▸ Source records
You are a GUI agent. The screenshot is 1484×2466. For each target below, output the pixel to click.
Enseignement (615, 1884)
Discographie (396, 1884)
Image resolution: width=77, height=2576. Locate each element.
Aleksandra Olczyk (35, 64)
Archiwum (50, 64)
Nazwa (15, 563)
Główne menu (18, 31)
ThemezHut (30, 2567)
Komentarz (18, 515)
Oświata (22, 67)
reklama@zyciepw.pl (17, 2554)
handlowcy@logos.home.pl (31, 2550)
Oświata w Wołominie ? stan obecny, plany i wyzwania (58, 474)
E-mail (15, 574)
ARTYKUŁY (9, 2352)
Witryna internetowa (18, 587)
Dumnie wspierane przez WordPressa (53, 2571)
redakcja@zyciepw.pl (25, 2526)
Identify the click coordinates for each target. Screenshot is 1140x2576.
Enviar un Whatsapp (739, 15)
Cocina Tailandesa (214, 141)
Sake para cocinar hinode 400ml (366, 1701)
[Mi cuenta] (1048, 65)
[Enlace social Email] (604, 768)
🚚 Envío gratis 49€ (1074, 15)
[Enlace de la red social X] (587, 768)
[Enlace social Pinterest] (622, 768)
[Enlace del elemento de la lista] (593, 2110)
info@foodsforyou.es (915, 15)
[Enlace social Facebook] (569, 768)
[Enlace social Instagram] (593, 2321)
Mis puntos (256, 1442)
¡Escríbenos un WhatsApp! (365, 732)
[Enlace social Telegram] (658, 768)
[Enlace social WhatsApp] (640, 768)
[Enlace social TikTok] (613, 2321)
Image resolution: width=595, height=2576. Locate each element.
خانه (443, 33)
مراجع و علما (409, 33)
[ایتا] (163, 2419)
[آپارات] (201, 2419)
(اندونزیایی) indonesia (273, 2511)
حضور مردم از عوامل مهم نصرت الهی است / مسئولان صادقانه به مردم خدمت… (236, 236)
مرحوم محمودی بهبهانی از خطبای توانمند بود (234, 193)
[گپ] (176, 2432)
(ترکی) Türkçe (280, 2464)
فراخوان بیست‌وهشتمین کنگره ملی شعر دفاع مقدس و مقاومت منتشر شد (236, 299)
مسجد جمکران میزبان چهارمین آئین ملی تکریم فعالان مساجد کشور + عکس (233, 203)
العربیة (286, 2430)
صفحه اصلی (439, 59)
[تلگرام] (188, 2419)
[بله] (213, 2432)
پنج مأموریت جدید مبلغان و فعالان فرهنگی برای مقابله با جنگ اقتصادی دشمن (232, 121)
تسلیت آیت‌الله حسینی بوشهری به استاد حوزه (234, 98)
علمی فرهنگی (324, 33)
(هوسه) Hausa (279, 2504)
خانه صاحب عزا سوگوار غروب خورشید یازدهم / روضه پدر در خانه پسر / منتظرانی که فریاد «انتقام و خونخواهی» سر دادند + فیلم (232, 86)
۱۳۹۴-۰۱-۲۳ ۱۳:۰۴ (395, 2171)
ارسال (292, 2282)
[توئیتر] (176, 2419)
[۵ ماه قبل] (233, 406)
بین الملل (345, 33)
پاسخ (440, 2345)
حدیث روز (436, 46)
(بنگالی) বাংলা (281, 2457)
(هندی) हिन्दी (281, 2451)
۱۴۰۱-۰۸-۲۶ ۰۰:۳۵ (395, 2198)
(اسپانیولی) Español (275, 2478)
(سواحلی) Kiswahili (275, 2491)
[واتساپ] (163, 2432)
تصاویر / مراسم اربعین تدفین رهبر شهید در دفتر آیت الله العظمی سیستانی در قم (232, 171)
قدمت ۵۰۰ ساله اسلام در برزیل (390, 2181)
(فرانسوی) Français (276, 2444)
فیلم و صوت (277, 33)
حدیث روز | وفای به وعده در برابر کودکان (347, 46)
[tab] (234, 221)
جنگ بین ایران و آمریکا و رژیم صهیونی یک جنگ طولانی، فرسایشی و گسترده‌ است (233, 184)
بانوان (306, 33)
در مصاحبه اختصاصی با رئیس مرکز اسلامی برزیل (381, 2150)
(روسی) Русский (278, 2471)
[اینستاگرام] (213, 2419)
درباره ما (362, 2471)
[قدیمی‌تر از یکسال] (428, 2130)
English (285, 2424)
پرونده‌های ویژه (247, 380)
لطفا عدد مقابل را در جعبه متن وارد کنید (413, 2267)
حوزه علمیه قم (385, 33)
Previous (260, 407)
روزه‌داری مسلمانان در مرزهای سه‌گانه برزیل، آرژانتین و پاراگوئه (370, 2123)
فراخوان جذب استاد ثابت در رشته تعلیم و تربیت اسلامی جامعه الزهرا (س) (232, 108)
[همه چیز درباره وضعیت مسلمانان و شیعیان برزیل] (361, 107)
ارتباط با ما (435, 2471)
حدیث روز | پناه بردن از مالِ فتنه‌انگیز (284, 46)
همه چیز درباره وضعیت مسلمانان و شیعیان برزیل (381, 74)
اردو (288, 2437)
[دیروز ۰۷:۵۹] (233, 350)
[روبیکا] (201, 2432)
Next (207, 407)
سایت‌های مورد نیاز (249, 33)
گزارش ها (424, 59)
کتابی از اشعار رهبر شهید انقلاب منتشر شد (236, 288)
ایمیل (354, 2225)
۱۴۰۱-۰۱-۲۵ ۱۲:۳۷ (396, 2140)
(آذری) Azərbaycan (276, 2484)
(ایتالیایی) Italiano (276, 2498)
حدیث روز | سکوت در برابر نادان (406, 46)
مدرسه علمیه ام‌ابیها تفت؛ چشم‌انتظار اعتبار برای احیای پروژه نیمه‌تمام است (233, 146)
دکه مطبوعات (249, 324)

▸ Prompt
Copy out each entry above with no deviation.

▸ Response below
You are a GUI agent. The screenshot is 1484×2466. For each target below, output the pixel to click.
Enseignement (615, 1884)
Discographie (396, 1884)
Image resolution: width=77, height=2576. Locate each element.
Aleksandra Olczyk (35, 64)
Archiwum (50, 64)
Nazwa (15, 563)
Główne menu (18, 31)
ThemezHut (30, 2567)
Komentarz (18, 515)
Oświata (22, 67)
reklama@zyciepw.pl (17, 2554)
handlowcy@logos.home.pl (31, 2550)
Oświata w Wołominie ? stan obecny, plany i wyzwania (58, 474)
E-mail (15, 574)
ARTYKUŁY (9, 2352)
Witryna internetowa (18, 587)
Dumnie wspierane przez WordPressa (53, 2571)
redakcja@zyciepw.pl (25, 2526)
Identify the click coordinates for each target. Screenshot is 1140x2576.
Enviar un Whatsapp (739, 15)
Cocina Tailandesa (214, 141)
Sake para cocinar hinode 400ml (366, 1701)
[Mi cuenta] (1048, 65)
[Enlace social Email] (604, 768)
🚚 Envío gratis 49€ (1074, 15)
[Enlace de la red social X] (587, 768)
[Enlace social Pinterest] (622, 768)
[Enlace del elemento de la lista] (593, 2110)
info@foodsforyou.es (915, 15)
[Enlace social Facebook] (569, 768)
[Enlace social Instagram] (593, 2321)
Mis puntos (256, 1442)
¡Escríbenos un WhatsApp! (365, 732)
[Enlace social Telegram] (658, 768)
[Enlace social WhatsApp] (640, 768)
[Enlace social TikTok] (613, 2321)
Image resolution: width=595, height=2576. Locate each element.
خانه (443, 33)
مراجع و علما (409, 33)
[ایتا] (163, 2419)
[آپارات] (201, 2419)
(اندونزیایی) indonesia (273, 2511)
حضور مردم از عوامل مهم نصرت الهی است / مسئولان صادقانه به مردم خدمت… (236, 236)
مرحوم محمودی بهبهانی از خطبای توانمند بود (234, 193)
[گپ] (176, 2432)
(ترکی) Türkçe (280, 2464)
فراخوان بیست‌وهشتمین کنگره ملی شعر دفاع مقدس و مقاومت منتشر شد (236, 299)
مسجد جمکران میزبان چهارمین آئین ملی تکریم فعالان مساجد کشور + عکس (233, 203)
العربیة (286, 2430)
صفحه اصلی (439, 59)
[تلگرام] (188, 2419)
[بله] (213, 2432)
پنج مأموریت جدید مبلغان و فعالان فرهنگی برای مقابله با جنگ اقتصادی دشمن (232, 121)
تسلیت آیت‌الله حسینی بوشهری به استاد حوزه (234, 98)
علمی فرهنگی (324, 33)
(هوسه) Hausa (279, 2504)
خانه صاحب عزا سوگوار غروب خورشید یازدهم / روضه پدر در خانه پسر / منتظرانی که فریاد «انتقام و خونخواهی» سر دادند + فیلم (232, 86)
۱۳۹۴-۰۱-۲۳ ۱۳:۰۴ (395, 2171)
ارسال (292, 2282)
[توئیتر] (176, 2419)
[۵ ماه قبل] (233, 406)
بین الملل (345, 33)
پاسخ (440, 2345)
حدیث روز (436, 46)
(بنگالی) বাংলা (281, 2457)
(هندی) हिन्दी (281, 2451)
۱۴۰۱-۰۸-۲۶ ۰۰:۳۵ (395, 2198)
(اسپانیولی) Español (275, 2478)
(سواحلی) Kiswahili (275, 2491)
[واتساپ] (163, 2432)
تصاویر / مراسم اربعین تدفین رهبر شهید در دفتر آیت الله العظمی سیستانی در قم (232, 171)
قدمت ۵۰۰ ساله اسلام در برزیل (390, 2181)
(فرانسوی) Français (276, 2444)
فیلم و صوت (277, 33)
حدیث روز | وفای به وعده در برابر کودکان (347, 46)
[tab] (234, 221)
جنگ بین ایران و آمریکا و رژیم صهیونی یک جنگ طولانی، فرسایشی و گسترده‌ است (233, 184)
بانوان (306, 33)
در مصاحبه اختصاصی با رئیس مرکز اسلامی برزیل (381, 2150)
(روسی) Русский (278, 2471)
[اینستاگرام] (213, 2419)
درباره ما (362, 2471)
[قدیمی‌تر از یکسال] (428, 2130)
English (285, 2424)
پرونده‌های ویژه (247, 380)
لطفا عدد مقابل را در جعبه متن وارد کنید (413, 2267)
حوزه علمیه قم (385, 33)
Previous (260, 407)
روزه‌داری مسلمانان در مرزهای سه‌گانه برزیل، آرژانتین و پاراگوئه (370, 2123)
فراخوان جذب استاد ثابت در رشته تعلیم و تربیت اسلامی جامعه الزهرا (س) (232, 108)
[همه چیز درباره وضعیت مسلمانان و شیعیان برزیل] (361, 107)
ارتباط با ما (435, 2471)
حدیث روز | پناه بردن از مالِ فتنه‌انگیز (284, 46)
همه چیز درباره وضعیت مسلمانان و شیعیان برزیل (381, 74)
اردو (288, 2437)
[دیروز ۰۷:۵۹] (233, 350)
[روبیکا] (201, 2432)
Next (207, 407)
سایت‌های مورد نیاز (249, 33)
گزارش ها (424, 59)
کتابی از اشعار رهبر شهید انقلاب منتشر شد (236, 288)
ایمیل (354, 2225)
۱۴۰۱-۰۱-۲۵ ۱۲:۳۷ (396, 2140)
(آذری) Azərbaycan (276, 2484)
(ایتالیایی) Italiano (276, 2498)
حدیث روز | سکوت در برابر نادان (406, 46)
مدرسه علمیه ام‌ابیها تفت؛ چشم‌انتظار اعتبار برای احیای پروژه نیمه‌تمام است (233, 146)
دکه مطبوعات (249, 324)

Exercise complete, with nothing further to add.